### WHAT TO WORK ON
Gather every line below that contains the word "should", copying each one in full.

Data records:
────────────────

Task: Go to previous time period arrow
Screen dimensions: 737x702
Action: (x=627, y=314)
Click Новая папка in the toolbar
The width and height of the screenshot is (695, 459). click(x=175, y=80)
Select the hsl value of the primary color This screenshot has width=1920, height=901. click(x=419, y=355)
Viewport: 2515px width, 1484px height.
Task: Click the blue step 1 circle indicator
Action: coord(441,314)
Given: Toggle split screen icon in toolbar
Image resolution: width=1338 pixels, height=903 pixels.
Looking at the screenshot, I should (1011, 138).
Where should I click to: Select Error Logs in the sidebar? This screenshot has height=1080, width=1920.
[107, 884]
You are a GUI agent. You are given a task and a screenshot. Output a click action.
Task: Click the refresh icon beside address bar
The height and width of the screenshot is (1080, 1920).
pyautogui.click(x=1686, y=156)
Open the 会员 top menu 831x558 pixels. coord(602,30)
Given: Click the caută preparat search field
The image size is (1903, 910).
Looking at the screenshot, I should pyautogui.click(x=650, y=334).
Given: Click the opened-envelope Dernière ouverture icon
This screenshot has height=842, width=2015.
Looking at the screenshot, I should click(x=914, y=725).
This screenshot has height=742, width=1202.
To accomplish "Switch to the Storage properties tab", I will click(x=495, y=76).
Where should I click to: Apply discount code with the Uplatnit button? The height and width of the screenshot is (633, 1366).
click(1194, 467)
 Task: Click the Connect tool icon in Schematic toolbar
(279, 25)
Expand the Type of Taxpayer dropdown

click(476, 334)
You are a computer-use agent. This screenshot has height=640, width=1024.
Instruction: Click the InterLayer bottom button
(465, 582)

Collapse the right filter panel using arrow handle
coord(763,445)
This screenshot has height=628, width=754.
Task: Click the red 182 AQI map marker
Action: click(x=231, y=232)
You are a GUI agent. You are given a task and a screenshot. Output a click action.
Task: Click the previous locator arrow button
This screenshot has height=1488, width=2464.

────────────────

### EXPECTED ANSWER
Looking at the screenshot, I should (1011, 138).
Where should I click to: Select Error Logs in the sidebar? This screenshot has height=1080, width=1920.
Looking at the screenshot, I should pyautogui.click(x=650, y=334).
Looking at the screenshot, I should click(x=914, y=725).
Where should I click to: Apply discount code with the Uplatnit button? The height and width of the screenshot is (633, 1366).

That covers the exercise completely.